Pinging @pkb @virxkane @hius07 @mergen3107 @ssvb for confirmation this is the thing to do, and If anyone knows if this is true for Ukrainian and Belarusian ?

(And if it is the right thing to do, why have you been fine without it for so long ? :) Because it's some minor expectation ? How does the risk of having more hyphenation or spacing between words compares to getting this nice ?)

dmalinovsky commented 5 months ago

I stopped using KOREader for a while after device upgrade. Now I'm back to it, and this is pretty noticeable. As an afterthought, I think it's better to scale down this change and prohibit one letter words only, so we'll have a balance between too much spacing and nice typography.

Frenzie commented 5 months ago

@poire-z

(And if it is the right thing to do, why have you been fine without it for so long ? :)

In English and possibly many other languages it'd be preferable to avoid it when reasonably possible as well (not to be confused with prohibiting it :-) but it's a fairly rare occurrence.

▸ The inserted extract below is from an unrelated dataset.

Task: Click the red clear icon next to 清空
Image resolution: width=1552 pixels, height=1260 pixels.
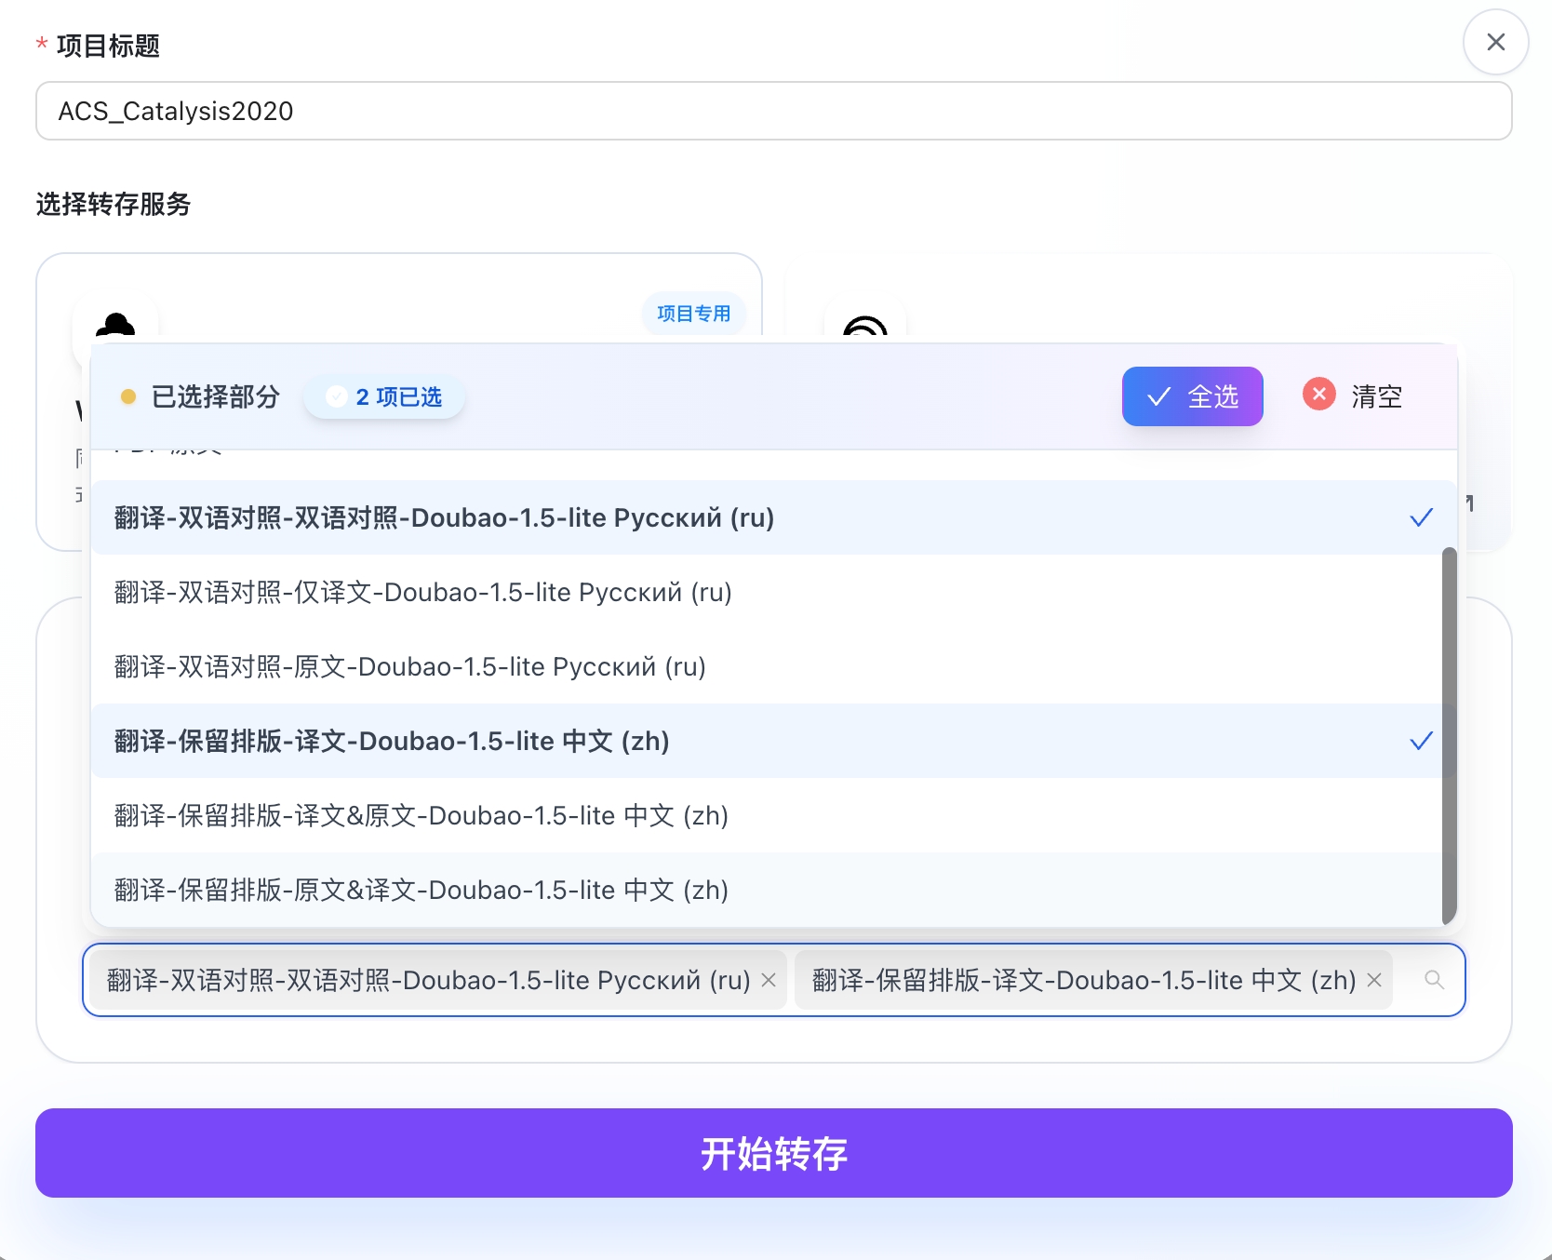Action: click(1318, 395)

dmalinovsky commented 5 months ago

@poire-z

(And if it is the right thing to do, why have you been fine without it for so long ? :)

In English and possibly many other languages it'd be preferable to avoid it when reasonably possible as well (not to be confused with prohibiting it :-) but it's a fairly rare occurrence.

Okay, perhaps “prohibits” is a too strong word. I updated the PR description.

ssvb commented 5 months ago

for confirmation this is the thing to do, and If anyone knows if this is true for Ukrainian and Belarusian ?

The Belarusian hyphenation rules can be found here. Basically, in layman terms:

it's incorrect to hyphenate a word in such a way, that a single letter is left out on a separate line.
"дж" and "дз" are digraphs and they shouldn't be broken by hyphenation (except for the words, which start with "пад-" or "ад-" prefixes).
the hyphenated half of the word on the second line can't start with an apostrophe or letters "й", "ў", "ь".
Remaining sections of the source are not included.